I have way too much fun with this story, which has entered regular bedtime reading rotation at my house. Let kids try out different snores for the mouse (squeak), pig, (snore), fish (blub blub), and other animals. This could be a fun flannel story, letting kids add different animals to a big bed. Put the song “Ten in the Bed” into your storytime for a fun, crowded bed song. This one’s a fun add to your picture book and storytime collections.

Author Wade Bradford has free, downloadable resources, including plays for kids, on his author website. Kevin Hawkes is an award-winning illustrator. Visit his website for more of his artwork and information about his books.

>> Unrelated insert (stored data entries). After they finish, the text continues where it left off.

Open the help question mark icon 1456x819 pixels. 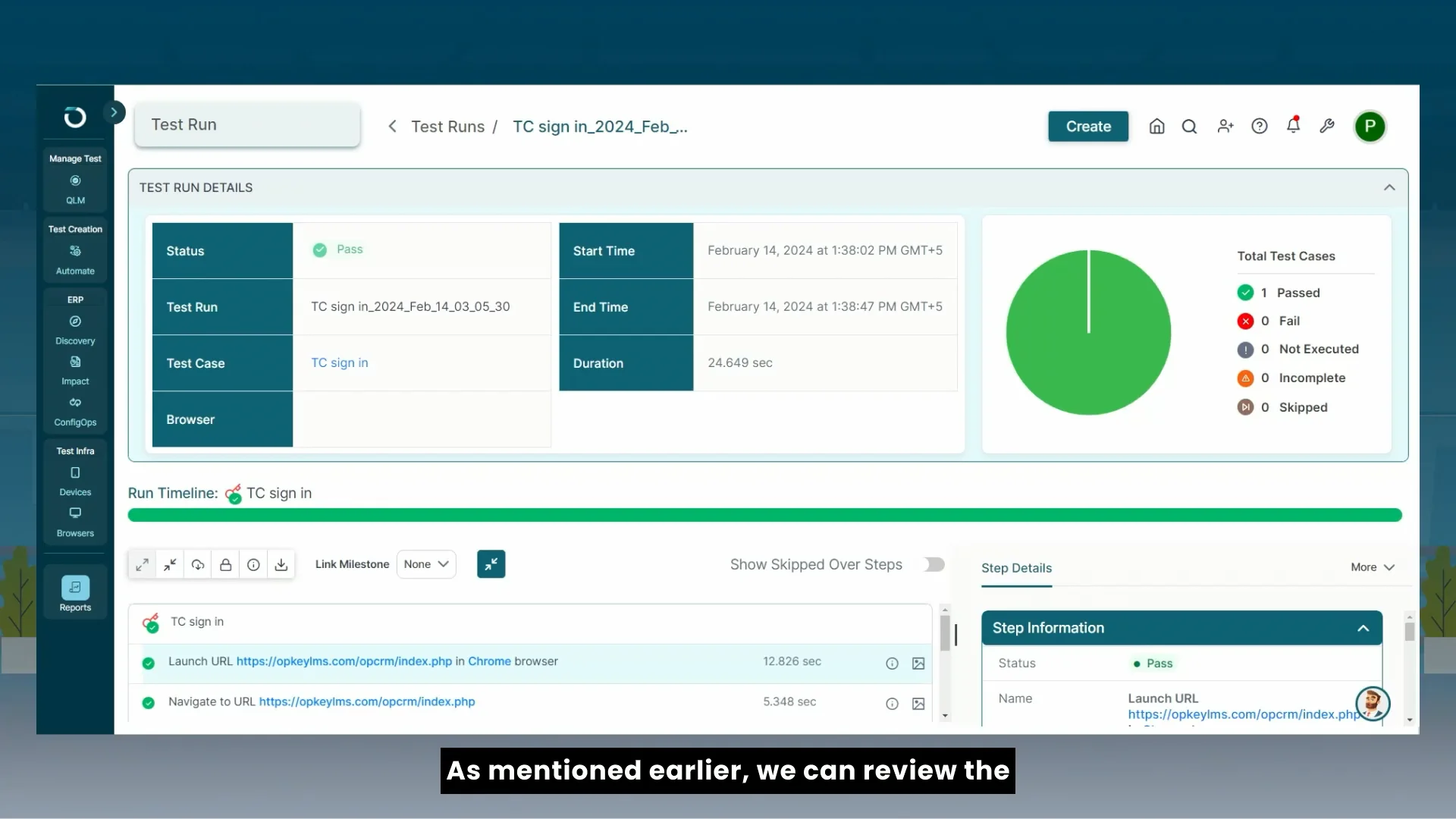point(1259,127)
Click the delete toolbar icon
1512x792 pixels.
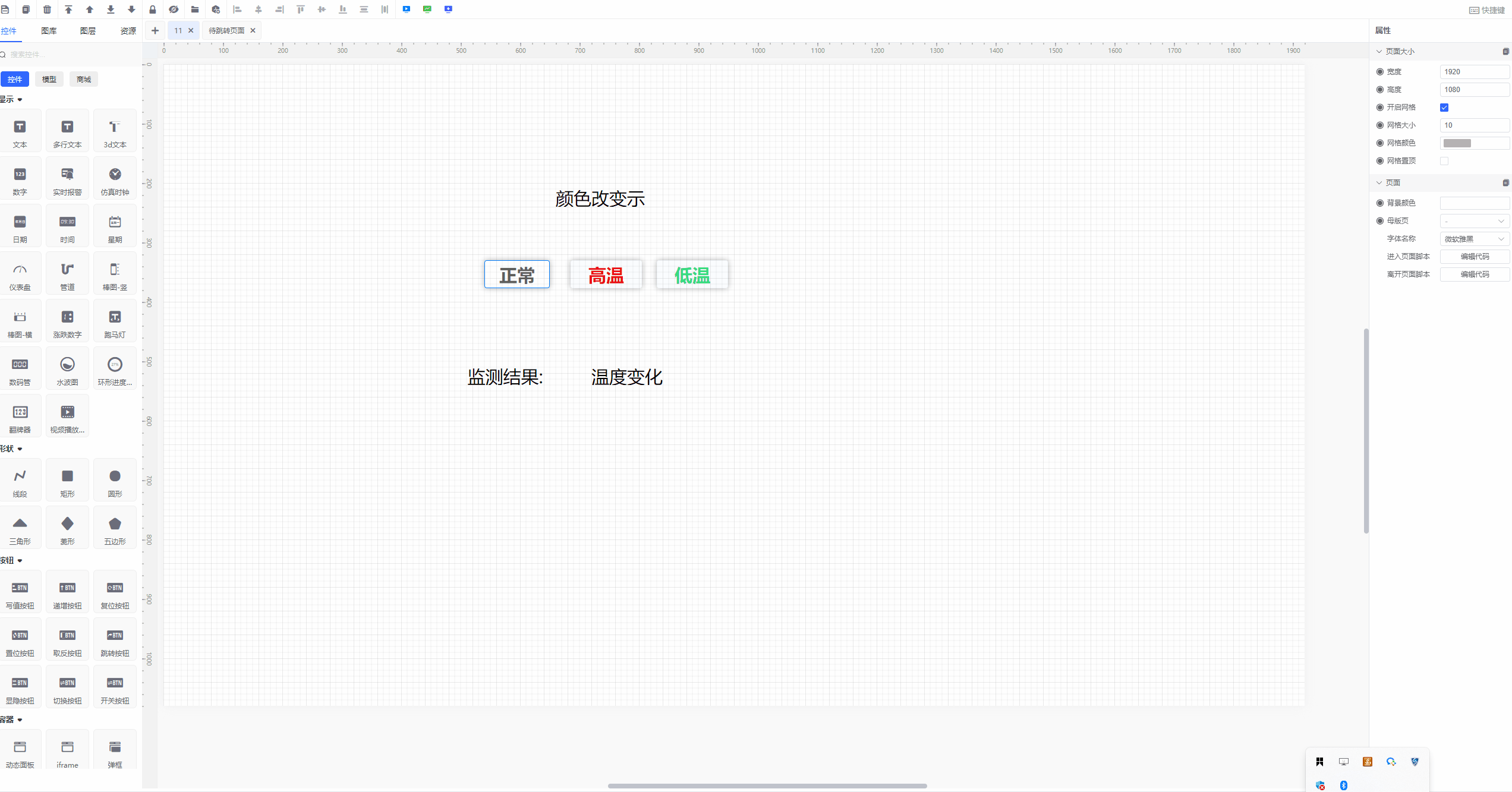click(x=47, y=10)
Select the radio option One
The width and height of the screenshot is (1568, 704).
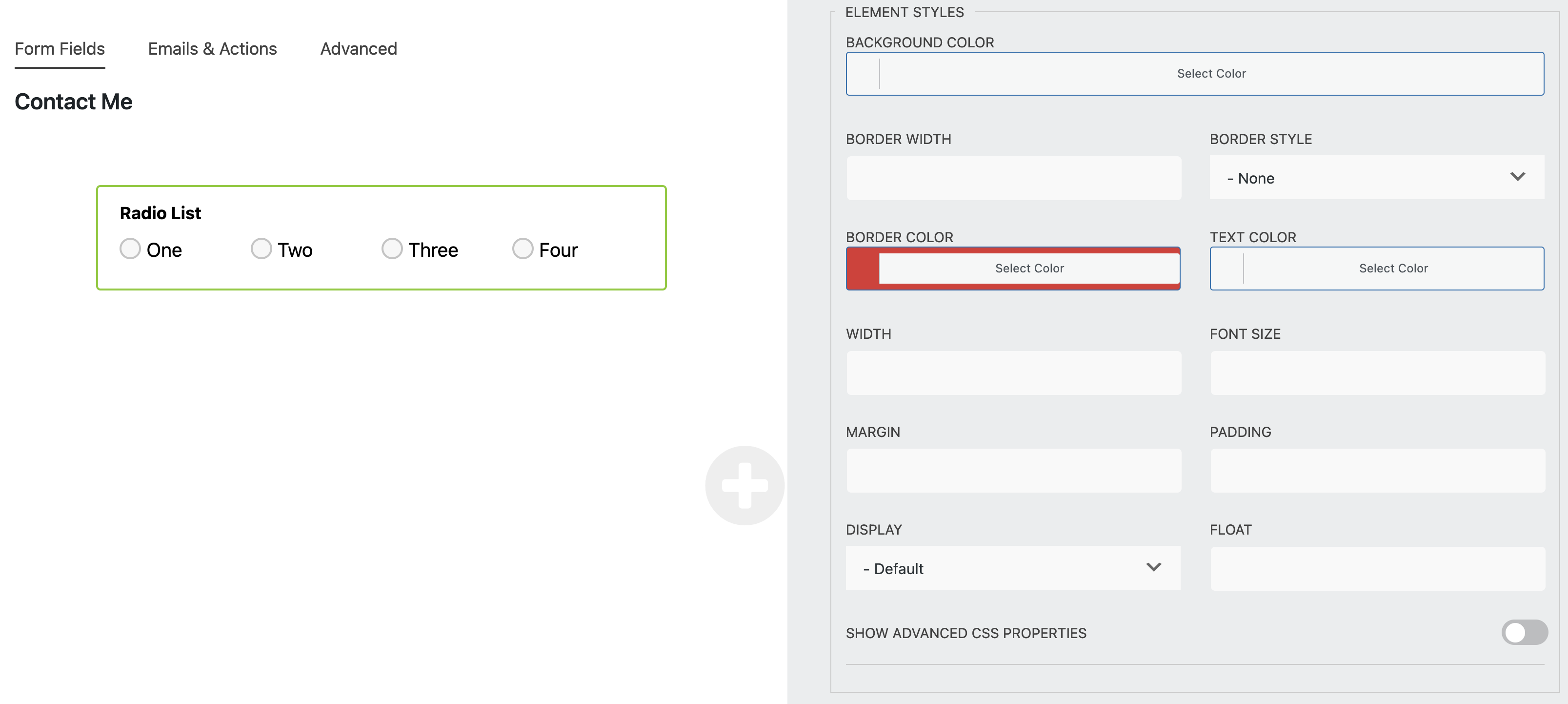click(130, 248)
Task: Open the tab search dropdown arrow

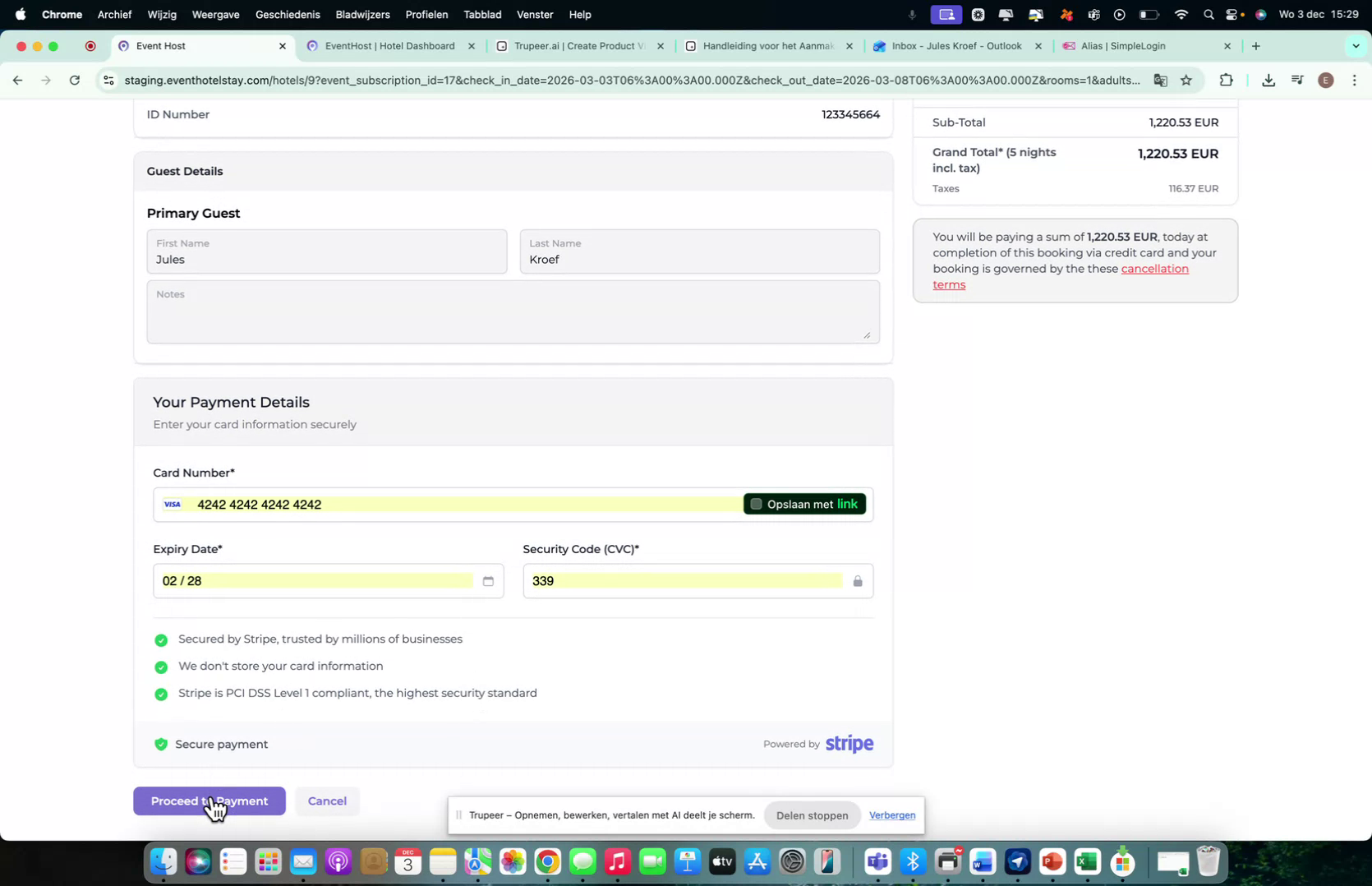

Posted in Fantasy, Fiction, Middle Grade, Tween Reads

Discover the secrets of Winterhouse!

Winterhouse, by Ben Guterson/Illustrated by Chloe Bristol, (Jan. 2018, Henry Holt & Co), $16.99, ISBN: 9781250123886

Recommended for readers 8-12

Elizabeth Somers is an 11-year-old orphan, living with her awful aunt and uncle. She has vague memories of the accident that took her parents’ lives, and a pendant around her neck, given to her by her mother. But a mysterious benefactor has paid for Elizabeth’s aunt and uncle to go on vacation over winter break, and she’s sent off to the Winterhouse Hotel, owned by the odd but kind Norbridge Falls. There, Elizabeth makes her first real friend – an inventor named Freddy, whose family sends him off to Winterhouse every winter break – and discovers a strange book in the library. She learns that the Winterhouse has some very deep secrets, but she’s not the only one trying to discover them: there’s a very creepy married couple that seems to be trying to figure things out, too. And why are they inviting her to tea? Mysteries abound in the first story of a new trilogy.

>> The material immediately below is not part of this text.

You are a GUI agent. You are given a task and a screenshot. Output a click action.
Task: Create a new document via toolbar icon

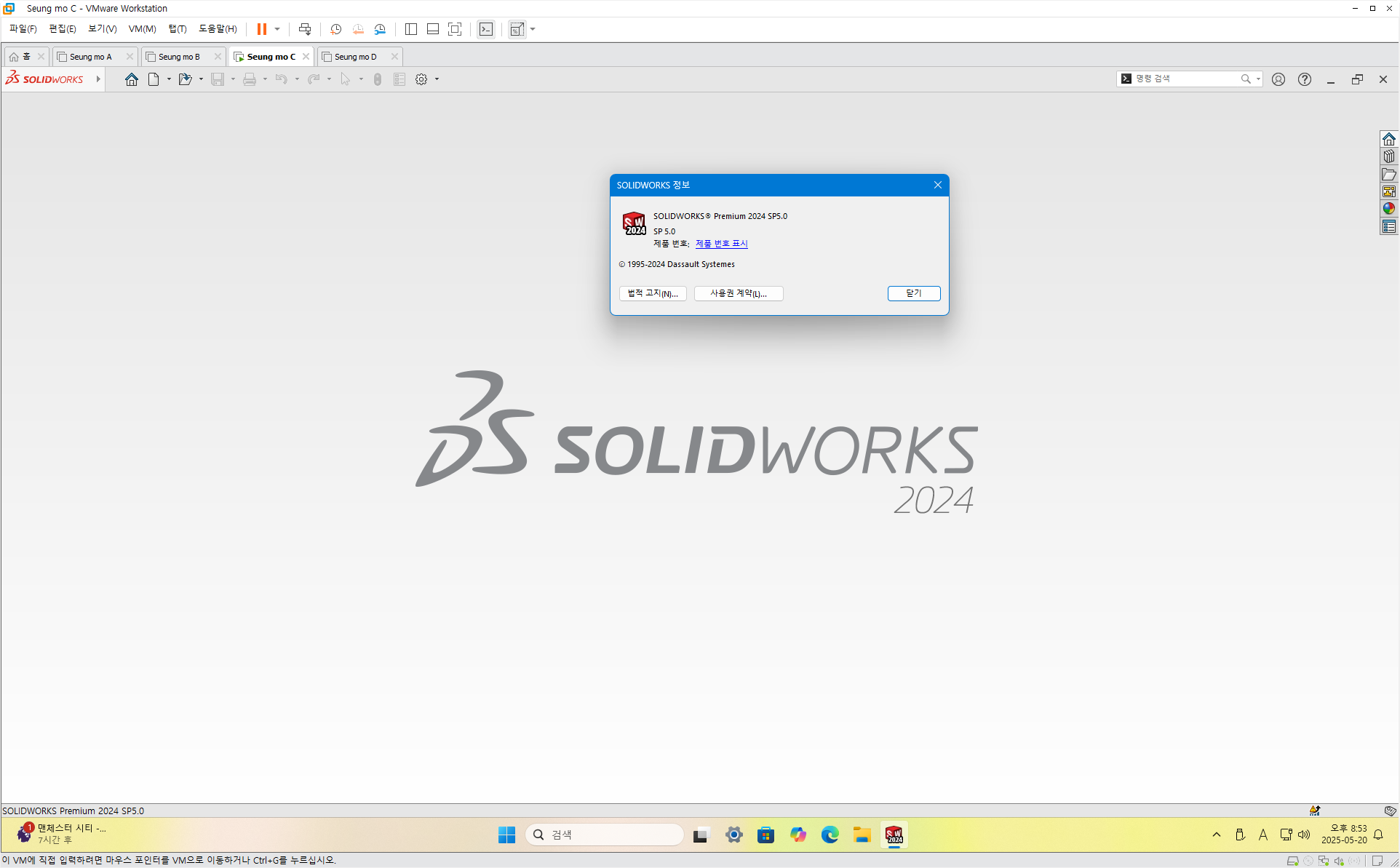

Winterhouse is loaded with puzzles for readers to piece together as they go. You’ve got a bookish heroine, a kid inventor who loves word puzzles almost as much as our heroine does, and a mystery code that will make or break our characters. There’s an awesome librarian, if I may say so myself, and a quirky proprietor whose secrets run deep: in short, a wonderful and group of characters that readers will enjoy adventuring with and discovering more about. Angular black and white illustrations by Chloe Bristol add interest to the book’s surroundings, and the beginning of each chapter provides a word ladder to introduce readers to a fun pastime that comes up throughout the novel. Other word games include anagrams, ambigrams, and a Vigenere Square – a code that holds the mystery to the story. Author Ben Guterson explains the puzzles and codes on his webpage. There are some great book references in Winterhouse, too: some of Elizabeth’s favorites include good readalike suggestions, like The Mysterious Benedict Society by Trenton Lee Stewart and Escape from Mr. Lemoncello’s Library by Chris Grabenstein. (I’d also add Jennifer Chambliss’ Book Scavenger and Greenglass House by Kate Milford.)

 

A fun beginning to a new middle grade series. Give this one to your code breakers, for sure.